Nel progetto d’intervento l’importo dei lavori è stimato in 483.471,38 euro.
L’intervento, atteso da anni, riguarda la realizzazione di reti e barriere paramassi nella zona di Castelletto, . Obiettivo: ridurre il rischio franoso e mettere in sicurezza un’area molto frequentata da residenti, sportivi, turisti e operatori del settore.

L’ultimo atto pubblico del Comune di Castel Gandolfo, firmato il 13 aprile, non segna però l’avvio del cantiere. Il provvedimento serve a far avanzare la procedura amministrativa verso l’affidamento dei lavori, ma nei fatti conferma un nuovo slittamento: la conclusione dell’intervento slitta presumibilmente alla fine del 2026.
Intanto, gli ultimi crolli hanno riacceso l’allarme tra gli operatori delle attività presenti in quel tratto del lago, e dei residenti, che da tempo chiedono un intervento rapido e definitivo.
Il tratto più fragile del lago
Il cantiere interesserà il versante del lago Albano lungo via dei Pescatori, a poca distanza dal Centro federale e olimpico del Coni.
È un’area attraversata ogni giorno da pedoni, runner, auto e moto, con un forte aumento delle presenze durante la primavera e l’estate.
Negli ultimi anni proprio qui si sono verificati diversi episodi di caduta massi, con pesanti limitazioni al traffico. In più occasioni grossi blocchi di roccia hanno invaso la carreggiata, coinvolgendo anche veicoli in sosta. Per fortuna, senza feriti.
Il progetto c’è, il cantiere ancora no
L’atto del 13 aprile certifica che il progetto esecutivo è stato validato e che il Comune di Castel Gandolfo si prepara ad affidare i lavori. Il cantiere, però, non risulta ancora formalmente aperto.
La procedura prevede l’invito a cinque operatori economici.

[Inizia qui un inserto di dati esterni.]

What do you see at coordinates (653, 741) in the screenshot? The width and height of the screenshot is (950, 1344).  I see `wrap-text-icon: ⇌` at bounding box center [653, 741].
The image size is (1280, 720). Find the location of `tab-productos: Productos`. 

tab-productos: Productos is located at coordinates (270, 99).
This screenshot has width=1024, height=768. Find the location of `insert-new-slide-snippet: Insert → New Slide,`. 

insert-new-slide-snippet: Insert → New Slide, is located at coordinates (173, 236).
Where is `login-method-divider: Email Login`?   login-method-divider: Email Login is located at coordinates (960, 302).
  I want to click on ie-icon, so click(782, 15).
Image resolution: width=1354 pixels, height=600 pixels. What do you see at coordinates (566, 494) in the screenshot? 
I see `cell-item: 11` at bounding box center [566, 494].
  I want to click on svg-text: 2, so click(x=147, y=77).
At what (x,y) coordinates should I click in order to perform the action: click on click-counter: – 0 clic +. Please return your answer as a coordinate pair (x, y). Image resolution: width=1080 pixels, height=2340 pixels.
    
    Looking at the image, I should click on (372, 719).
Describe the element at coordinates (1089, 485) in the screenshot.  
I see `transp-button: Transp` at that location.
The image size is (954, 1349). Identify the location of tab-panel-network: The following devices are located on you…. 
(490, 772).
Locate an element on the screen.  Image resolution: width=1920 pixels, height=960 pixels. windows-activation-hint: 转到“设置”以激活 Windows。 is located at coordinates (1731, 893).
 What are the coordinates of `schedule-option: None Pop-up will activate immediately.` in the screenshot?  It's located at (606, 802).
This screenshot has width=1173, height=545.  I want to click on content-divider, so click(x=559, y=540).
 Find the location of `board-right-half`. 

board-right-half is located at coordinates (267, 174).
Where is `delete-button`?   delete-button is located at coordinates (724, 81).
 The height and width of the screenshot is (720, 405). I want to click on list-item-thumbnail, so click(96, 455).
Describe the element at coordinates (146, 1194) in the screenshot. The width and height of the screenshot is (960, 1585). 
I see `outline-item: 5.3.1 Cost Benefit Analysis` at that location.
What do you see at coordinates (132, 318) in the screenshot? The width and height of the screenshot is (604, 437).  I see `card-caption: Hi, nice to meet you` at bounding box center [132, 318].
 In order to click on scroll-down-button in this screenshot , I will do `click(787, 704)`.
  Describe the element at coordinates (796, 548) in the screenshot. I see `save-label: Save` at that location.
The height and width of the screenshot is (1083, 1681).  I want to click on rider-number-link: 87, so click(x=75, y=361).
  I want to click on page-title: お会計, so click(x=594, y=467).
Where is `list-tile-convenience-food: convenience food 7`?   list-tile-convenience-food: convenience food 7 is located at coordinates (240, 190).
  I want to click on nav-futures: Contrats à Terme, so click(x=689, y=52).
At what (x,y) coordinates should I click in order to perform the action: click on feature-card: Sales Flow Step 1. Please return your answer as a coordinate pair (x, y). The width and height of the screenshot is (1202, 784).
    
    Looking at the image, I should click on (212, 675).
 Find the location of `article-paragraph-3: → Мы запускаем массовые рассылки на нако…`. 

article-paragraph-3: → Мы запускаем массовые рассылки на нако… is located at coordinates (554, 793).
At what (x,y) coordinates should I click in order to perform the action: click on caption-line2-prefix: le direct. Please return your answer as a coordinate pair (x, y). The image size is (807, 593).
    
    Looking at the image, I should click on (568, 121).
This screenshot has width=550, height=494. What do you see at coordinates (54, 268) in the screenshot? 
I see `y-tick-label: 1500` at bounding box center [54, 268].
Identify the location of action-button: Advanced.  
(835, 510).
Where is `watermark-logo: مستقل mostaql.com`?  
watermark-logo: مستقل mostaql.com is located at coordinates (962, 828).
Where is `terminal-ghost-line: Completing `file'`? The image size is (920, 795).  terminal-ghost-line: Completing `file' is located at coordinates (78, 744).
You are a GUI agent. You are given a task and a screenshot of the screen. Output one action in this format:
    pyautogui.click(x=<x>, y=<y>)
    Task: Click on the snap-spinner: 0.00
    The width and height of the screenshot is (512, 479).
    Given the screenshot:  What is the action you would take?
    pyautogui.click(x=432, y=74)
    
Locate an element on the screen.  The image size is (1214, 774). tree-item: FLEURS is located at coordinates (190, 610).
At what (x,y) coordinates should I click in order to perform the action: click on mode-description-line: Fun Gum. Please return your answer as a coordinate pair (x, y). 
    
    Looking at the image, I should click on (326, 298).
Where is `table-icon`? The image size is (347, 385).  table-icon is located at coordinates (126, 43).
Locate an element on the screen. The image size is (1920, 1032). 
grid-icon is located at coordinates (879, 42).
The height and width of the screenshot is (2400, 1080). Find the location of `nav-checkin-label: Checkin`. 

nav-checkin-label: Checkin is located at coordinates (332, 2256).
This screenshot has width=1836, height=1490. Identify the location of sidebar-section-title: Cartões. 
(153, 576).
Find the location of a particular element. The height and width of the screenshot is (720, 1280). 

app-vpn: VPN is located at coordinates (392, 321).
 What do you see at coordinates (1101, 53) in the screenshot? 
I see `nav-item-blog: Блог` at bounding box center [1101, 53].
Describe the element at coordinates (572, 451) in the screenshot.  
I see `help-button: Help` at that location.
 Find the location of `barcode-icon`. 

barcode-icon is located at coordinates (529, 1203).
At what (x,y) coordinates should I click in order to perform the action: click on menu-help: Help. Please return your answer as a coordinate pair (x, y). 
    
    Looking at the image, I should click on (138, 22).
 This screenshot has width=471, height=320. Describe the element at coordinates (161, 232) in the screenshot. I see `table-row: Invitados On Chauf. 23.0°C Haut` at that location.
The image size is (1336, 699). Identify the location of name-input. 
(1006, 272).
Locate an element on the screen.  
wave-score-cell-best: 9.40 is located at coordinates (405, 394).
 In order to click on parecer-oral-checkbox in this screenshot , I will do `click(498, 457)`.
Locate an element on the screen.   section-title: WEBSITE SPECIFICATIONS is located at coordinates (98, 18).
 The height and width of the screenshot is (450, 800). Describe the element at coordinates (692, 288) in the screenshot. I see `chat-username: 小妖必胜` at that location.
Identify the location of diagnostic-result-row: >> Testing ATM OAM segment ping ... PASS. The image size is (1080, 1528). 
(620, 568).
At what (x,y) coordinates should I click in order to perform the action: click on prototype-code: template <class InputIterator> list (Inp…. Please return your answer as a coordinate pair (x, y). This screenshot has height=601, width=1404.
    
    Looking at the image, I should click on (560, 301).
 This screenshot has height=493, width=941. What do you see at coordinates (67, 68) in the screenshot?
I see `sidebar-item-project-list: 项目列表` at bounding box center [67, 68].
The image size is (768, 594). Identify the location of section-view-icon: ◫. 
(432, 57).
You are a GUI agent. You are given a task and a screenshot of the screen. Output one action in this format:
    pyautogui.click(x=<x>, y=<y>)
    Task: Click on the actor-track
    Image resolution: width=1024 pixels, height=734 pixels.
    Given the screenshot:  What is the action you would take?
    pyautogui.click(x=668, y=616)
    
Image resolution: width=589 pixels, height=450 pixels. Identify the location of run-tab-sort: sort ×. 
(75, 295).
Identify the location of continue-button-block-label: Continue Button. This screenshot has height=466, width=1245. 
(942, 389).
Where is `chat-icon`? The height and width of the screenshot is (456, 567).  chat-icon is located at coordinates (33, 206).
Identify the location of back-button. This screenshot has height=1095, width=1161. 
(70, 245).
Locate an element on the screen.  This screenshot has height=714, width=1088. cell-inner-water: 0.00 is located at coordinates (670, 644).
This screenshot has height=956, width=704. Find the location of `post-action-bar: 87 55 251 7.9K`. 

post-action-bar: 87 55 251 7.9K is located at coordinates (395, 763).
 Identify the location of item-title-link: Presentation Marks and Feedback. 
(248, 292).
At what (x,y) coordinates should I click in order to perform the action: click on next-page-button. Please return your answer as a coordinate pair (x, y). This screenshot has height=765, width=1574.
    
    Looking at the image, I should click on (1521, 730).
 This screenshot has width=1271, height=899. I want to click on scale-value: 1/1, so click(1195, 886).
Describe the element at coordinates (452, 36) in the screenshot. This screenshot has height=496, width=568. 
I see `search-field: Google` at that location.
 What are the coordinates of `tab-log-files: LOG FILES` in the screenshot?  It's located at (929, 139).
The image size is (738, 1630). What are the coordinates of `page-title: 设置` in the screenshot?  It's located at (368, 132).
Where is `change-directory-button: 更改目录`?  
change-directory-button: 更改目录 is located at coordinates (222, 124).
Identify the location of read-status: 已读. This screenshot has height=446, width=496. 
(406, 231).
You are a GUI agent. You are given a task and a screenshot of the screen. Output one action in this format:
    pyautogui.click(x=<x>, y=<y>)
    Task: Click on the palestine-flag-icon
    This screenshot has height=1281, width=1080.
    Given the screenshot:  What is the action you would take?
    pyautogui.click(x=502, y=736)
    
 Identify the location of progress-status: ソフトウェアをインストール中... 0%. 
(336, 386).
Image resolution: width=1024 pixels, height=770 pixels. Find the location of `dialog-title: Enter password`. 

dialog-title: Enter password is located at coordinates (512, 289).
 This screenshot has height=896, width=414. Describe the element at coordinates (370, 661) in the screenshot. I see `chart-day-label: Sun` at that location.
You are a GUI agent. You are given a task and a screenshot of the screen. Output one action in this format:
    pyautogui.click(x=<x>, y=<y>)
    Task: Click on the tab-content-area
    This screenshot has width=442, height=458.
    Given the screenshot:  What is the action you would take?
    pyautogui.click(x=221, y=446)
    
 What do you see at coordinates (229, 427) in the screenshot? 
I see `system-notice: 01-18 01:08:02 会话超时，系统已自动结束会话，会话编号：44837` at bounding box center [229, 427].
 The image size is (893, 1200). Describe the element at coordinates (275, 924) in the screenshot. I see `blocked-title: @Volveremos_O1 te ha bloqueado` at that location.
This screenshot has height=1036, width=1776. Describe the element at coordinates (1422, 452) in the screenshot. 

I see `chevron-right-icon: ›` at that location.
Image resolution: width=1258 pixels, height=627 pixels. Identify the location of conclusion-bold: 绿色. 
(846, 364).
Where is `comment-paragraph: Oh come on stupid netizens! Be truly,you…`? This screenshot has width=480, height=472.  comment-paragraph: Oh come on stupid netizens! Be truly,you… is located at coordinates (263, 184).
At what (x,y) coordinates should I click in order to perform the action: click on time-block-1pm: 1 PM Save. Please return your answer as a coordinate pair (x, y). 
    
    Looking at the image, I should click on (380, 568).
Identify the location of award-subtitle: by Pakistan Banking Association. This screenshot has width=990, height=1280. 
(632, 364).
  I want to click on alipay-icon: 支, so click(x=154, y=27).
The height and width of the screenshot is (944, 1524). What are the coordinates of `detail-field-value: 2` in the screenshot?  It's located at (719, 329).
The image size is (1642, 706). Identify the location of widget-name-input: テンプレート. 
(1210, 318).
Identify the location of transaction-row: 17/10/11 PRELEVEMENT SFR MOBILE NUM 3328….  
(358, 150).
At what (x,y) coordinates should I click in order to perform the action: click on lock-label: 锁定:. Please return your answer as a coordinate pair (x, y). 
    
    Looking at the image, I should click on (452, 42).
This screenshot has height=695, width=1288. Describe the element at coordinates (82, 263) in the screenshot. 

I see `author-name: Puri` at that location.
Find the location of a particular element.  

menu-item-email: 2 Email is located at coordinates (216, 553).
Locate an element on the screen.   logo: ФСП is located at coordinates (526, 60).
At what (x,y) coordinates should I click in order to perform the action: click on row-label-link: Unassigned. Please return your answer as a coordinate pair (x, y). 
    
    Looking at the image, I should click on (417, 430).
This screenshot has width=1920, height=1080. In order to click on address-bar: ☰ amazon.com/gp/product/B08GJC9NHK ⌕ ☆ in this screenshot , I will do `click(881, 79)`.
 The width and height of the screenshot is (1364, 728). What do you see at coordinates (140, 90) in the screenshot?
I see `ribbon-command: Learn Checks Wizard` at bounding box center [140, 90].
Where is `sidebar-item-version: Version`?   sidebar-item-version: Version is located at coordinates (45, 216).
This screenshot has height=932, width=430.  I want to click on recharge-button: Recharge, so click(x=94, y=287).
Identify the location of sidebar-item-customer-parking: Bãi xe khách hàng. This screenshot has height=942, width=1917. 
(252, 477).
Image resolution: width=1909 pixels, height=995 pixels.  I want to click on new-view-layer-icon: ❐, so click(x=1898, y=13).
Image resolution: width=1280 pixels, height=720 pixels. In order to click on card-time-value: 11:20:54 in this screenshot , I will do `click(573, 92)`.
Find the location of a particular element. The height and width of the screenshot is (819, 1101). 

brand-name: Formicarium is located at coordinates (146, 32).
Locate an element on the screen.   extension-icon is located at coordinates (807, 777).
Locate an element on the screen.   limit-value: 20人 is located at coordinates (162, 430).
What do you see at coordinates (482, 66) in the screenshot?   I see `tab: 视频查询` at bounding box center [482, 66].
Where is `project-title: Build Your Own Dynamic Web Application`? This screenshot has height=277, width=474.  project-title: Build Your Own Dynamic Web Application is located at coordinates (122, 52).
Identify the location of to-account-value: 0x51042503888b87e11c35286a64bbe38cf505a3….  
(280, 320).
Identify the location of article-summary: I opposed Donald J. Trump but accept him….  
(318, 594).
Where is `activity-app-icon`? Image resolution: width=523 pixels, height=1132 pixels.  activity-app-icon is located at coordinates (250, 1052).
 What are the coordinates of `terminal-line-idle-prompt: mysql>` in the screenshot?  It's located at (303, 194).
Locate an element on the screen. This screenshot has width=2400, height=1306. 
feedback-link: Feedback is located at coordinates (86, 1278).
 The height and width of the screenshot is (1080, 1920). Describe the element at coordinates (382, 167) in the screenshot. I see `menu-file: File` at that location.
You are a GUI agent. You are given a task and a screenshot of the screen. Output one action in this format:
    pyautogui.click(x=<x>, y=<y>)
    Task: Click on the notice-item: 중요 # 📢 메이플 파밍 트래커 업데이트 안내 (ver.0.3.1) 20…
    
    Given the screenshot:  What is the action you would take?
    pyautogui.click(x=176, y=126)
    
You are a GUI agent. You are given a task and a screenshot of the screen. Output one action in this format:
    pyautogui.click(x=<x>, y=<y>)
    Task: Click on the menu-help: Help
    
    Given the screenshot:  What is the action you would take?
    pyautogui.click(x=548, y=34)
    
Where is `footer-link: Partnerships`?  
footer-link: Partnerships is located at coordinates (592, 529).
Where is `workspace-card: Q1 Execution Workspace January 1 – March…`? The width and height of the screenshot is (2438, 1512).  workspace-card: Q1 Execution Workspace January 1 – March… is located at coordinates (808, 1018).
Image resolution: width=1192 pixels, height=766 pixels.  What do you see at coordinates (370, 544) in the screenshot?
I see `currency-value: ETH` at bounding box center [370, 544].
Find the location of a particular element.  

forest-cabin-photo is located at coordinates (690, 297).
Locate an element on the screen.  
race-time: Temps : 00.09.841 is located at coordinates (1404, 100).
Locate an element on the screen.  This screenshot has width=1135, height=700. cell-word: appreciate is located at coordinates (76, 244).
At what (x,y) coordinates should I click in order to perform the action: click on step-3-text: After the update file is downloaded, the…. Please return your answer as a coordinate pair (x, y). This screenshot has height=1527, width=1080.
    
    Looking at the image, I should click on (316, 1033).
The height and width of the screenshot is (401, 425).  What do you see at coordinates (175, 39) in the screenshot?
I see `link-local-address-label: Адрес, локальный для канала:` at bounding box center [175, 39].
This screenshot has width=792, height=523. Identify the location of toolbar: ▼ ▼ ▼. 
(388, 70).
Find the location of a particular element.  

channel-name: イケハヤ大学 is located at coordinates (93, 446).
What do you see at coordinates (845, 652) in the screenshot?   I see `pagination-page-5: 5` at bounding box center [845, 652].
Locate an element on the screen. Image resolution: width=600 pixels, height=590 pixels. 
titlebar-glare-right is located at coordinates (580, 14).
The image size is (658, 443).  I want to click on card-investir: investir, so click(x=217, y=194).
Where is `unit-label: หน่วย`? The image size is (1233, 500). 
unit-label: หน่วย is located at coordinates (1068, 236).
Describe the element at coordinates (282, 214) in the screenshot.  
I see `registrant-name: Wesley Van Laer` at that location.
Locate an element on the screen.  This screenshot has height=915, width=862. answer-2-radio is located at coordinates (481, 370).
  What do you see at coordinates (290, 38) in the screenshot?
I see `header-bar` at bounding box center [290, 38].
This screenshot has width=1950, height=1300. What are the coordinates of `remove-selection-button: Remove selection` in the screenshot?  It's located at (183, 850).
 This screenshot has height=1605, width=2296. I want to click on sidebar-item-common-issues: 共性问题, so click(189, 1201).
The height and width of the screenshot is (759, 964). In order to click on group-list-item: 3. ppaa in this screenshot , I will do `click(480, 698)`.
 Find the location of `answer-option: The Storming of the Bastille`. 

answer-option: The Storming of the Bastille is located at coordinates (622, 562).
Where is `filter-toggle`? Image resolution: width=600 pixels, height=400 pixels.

Una volta consegnati i lavori, l’intervento dovrà essere completato in 180 giorni, cioè sei mesi.
Cosa prevede l’intervento
Il tema non nasce oggi. Già nell’agosto 2025 il Comune di Castel Gandolfo aveva annunciato lavori di messa in sicurezza del costone roccioso di via dei Pescatori, con divieti di transito nell’area interessata.
Segno che il fronte del lago è da tempo sotto osservazione e che il problema si trascina tra ordinanze, emergenze e passaggi amministrativi.
In termini concreti, il progetto punta a consolidare il versante e a proteggere la strada e le zone più frequentate del lungolago.
Negli atti si parla di opere di consolidamento e risanamento ambientale, pensate per prevenire nuovi distacchi di materiale roccioso.
Un nodo cruciale per Castel Gandolfo
Via dei Pescatori è uno dei tratti più frequentati del lago Albano. Qui si concentrano passeggiate, accessi alla riva, attività di ristorazione e presenze turistiche. Ma è anche uno dei punti più delicati, stretto tra valore paesaggistico e fragilità idrogeologica.
Per questo la messa in sicurezza del costone non è solo un intervento tecnico: significa proteggere uno dei luoghi simbolo del lago di Castel Gandolfo e garantire continuità a un’area centrale per residenti, turismo ed economia stagionale.
Ad oggi il quadro è chiaro: il progetto è pronto, le risorse risultano stanziate e il Comune ha validato il livello esecutivo. Manca però ancora l’apertura del cantiere principale.
E, almeno dagli atti finora esaminati, non emerge una data ufficiale per l’avvio dei lavori prima della primavera-estate 2026.